• The task
Below are the records; repeat exactly their lines between the line holding "Open the 图层0000 layer dropdown" and the line holding "You are a computer-use agent.", inclusive, skipping the pictures.

• Provided data
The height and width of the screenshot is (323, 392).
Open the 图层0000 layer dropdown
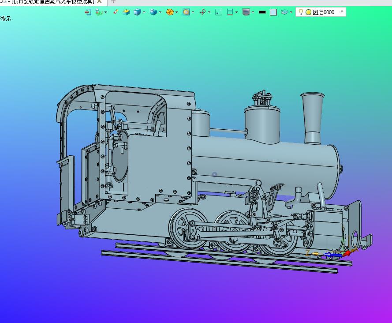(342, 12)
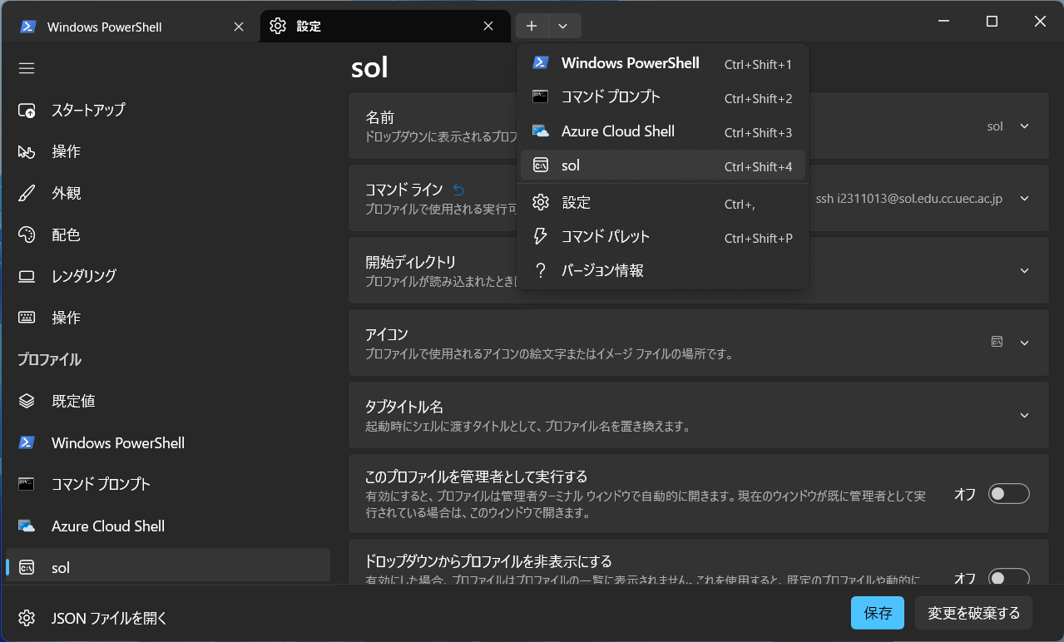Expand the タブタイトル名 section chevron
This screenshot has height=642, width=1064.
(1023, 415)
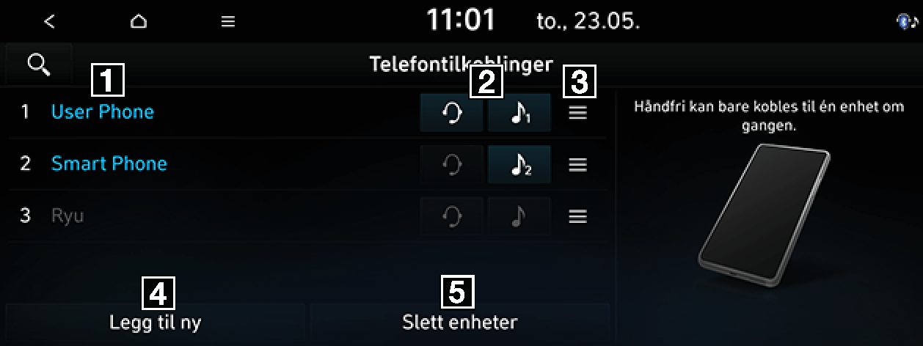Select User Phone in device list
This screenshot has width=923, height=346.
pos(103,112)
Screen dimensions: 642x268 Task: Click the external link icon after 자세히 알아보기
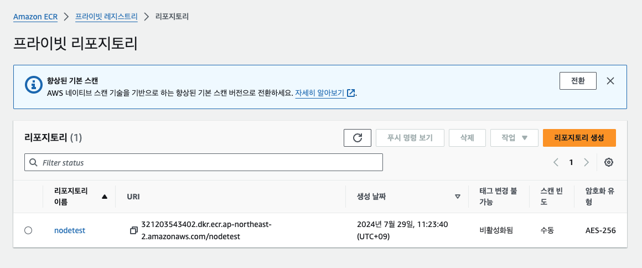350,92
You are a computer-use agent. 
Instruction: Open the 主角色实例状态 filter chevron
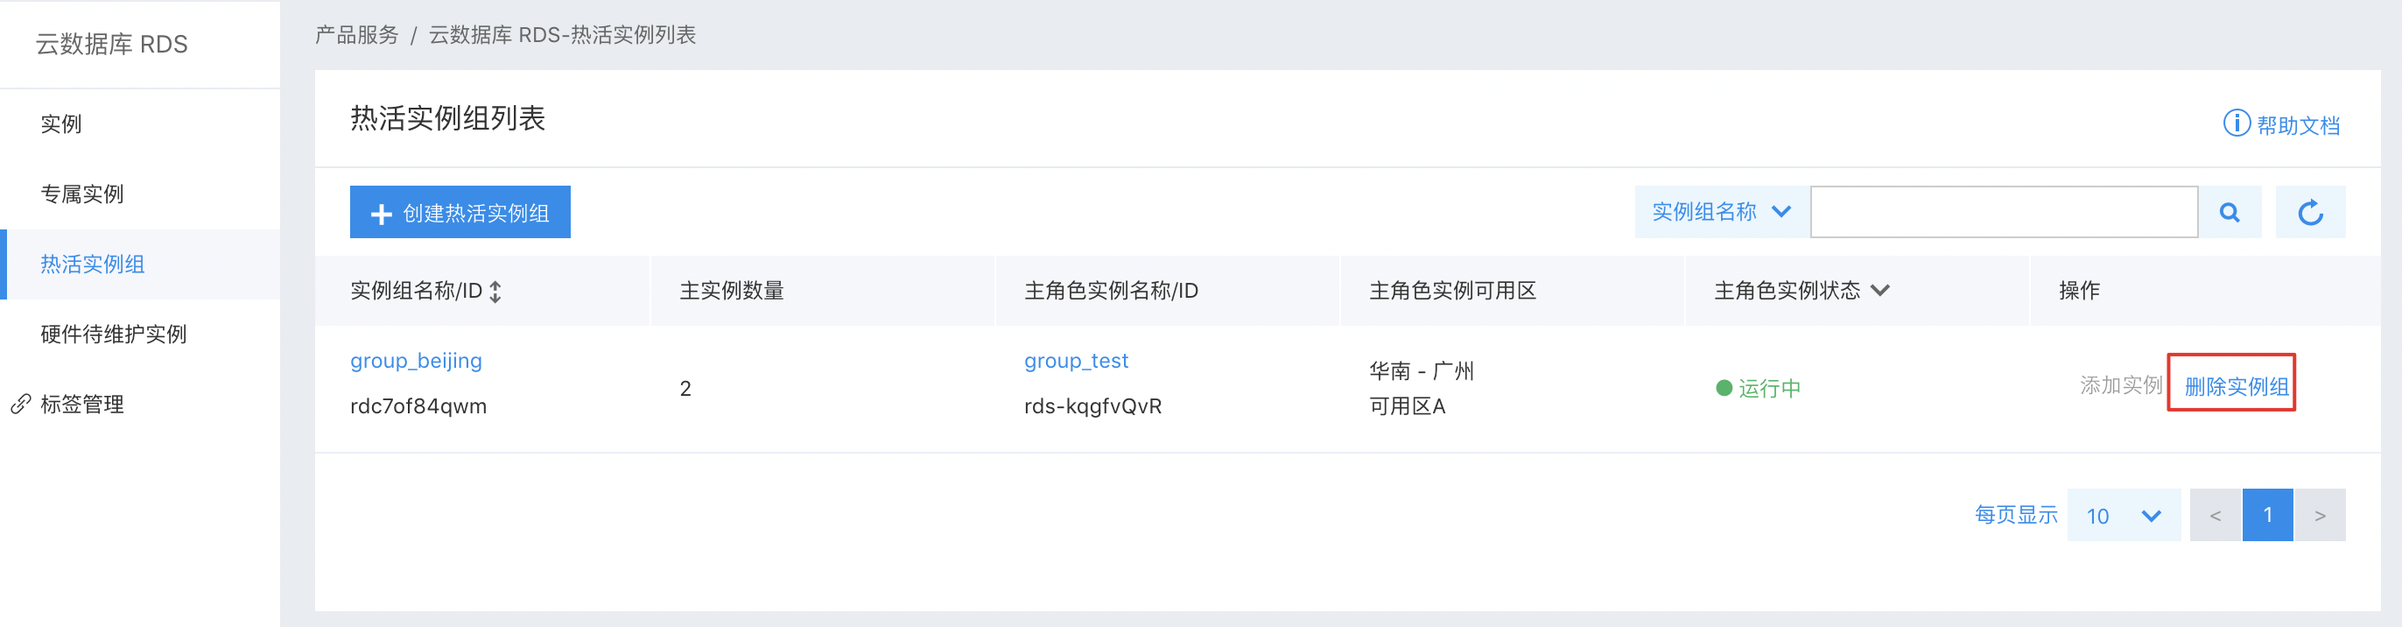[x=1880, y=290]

---

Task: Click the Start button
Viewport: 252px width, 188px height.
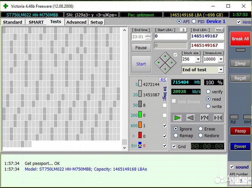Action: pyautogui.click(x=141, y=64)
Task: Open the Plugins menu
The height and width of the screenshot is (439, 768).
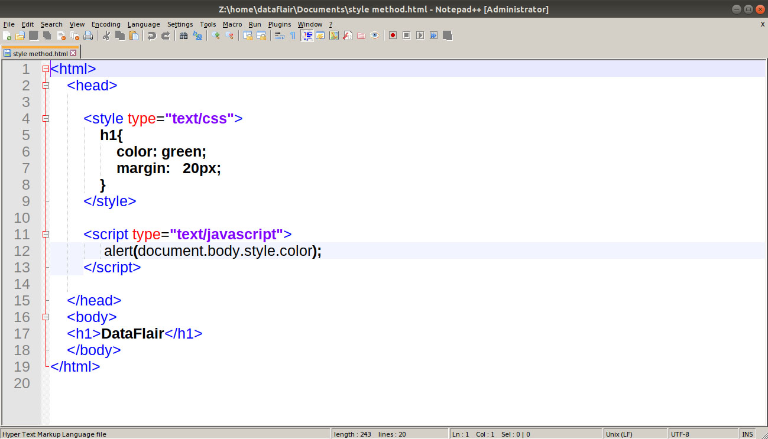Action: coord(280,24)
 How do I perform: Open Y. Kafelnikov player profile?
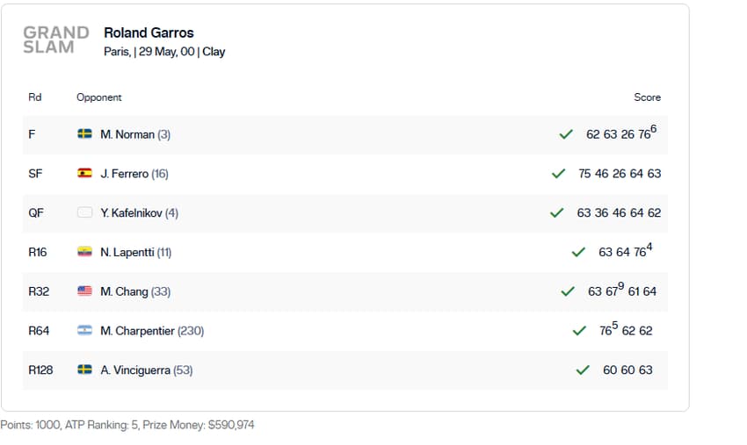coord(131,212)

--

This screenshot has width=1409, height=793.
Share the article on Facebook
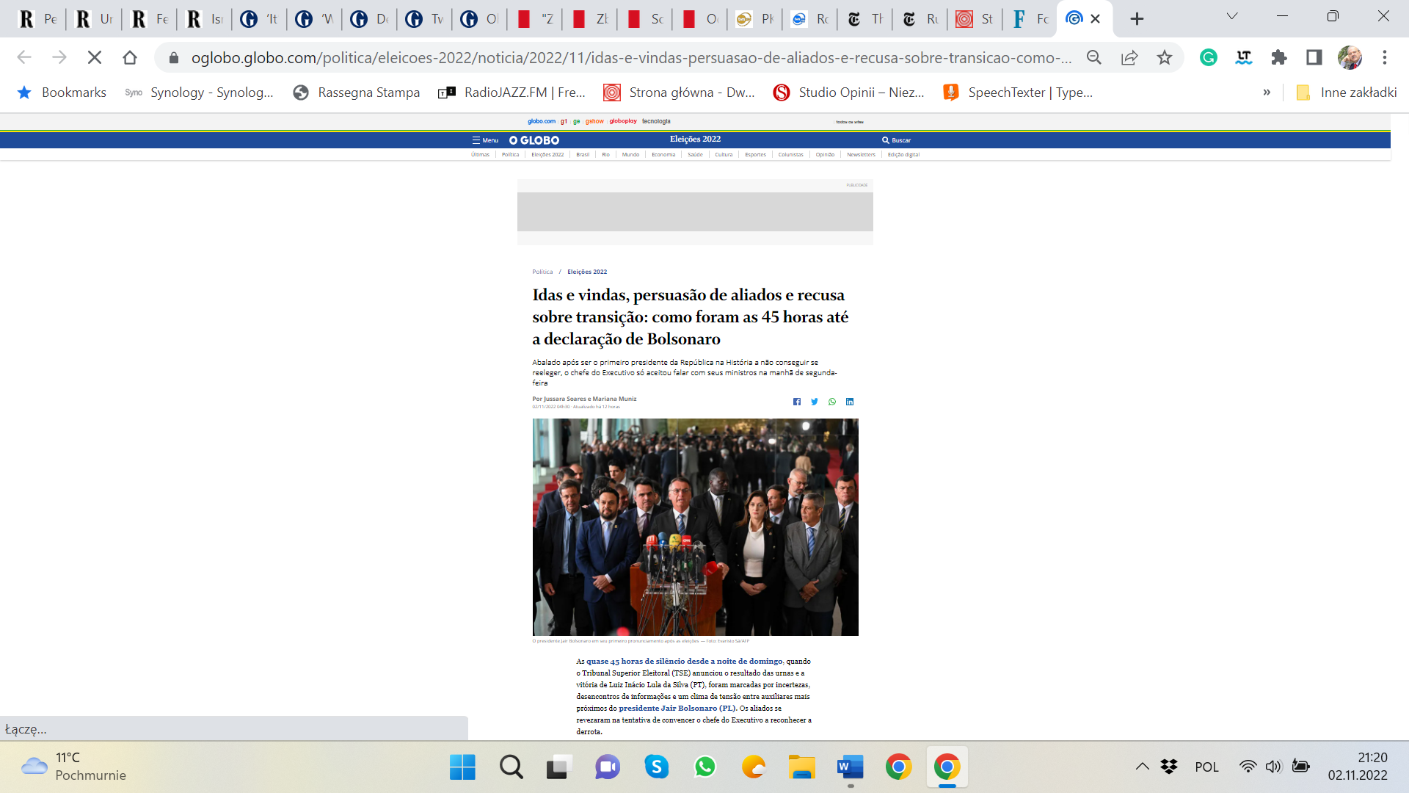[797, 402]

• Response to this task
Open the 图层0000 layer dropdown
(342, 12)
Expand the タブタイトル名 section chevron
This screenshot has height=642, width=1064.
(1023, 415)
Select User Phone in device list
This screenshot has width=923, height=346.
pos(103,112)
Screen dimensions: 642x268 Task: Click the external link icon after 자세히 알아보기
350,92
You are a computer-use agent. 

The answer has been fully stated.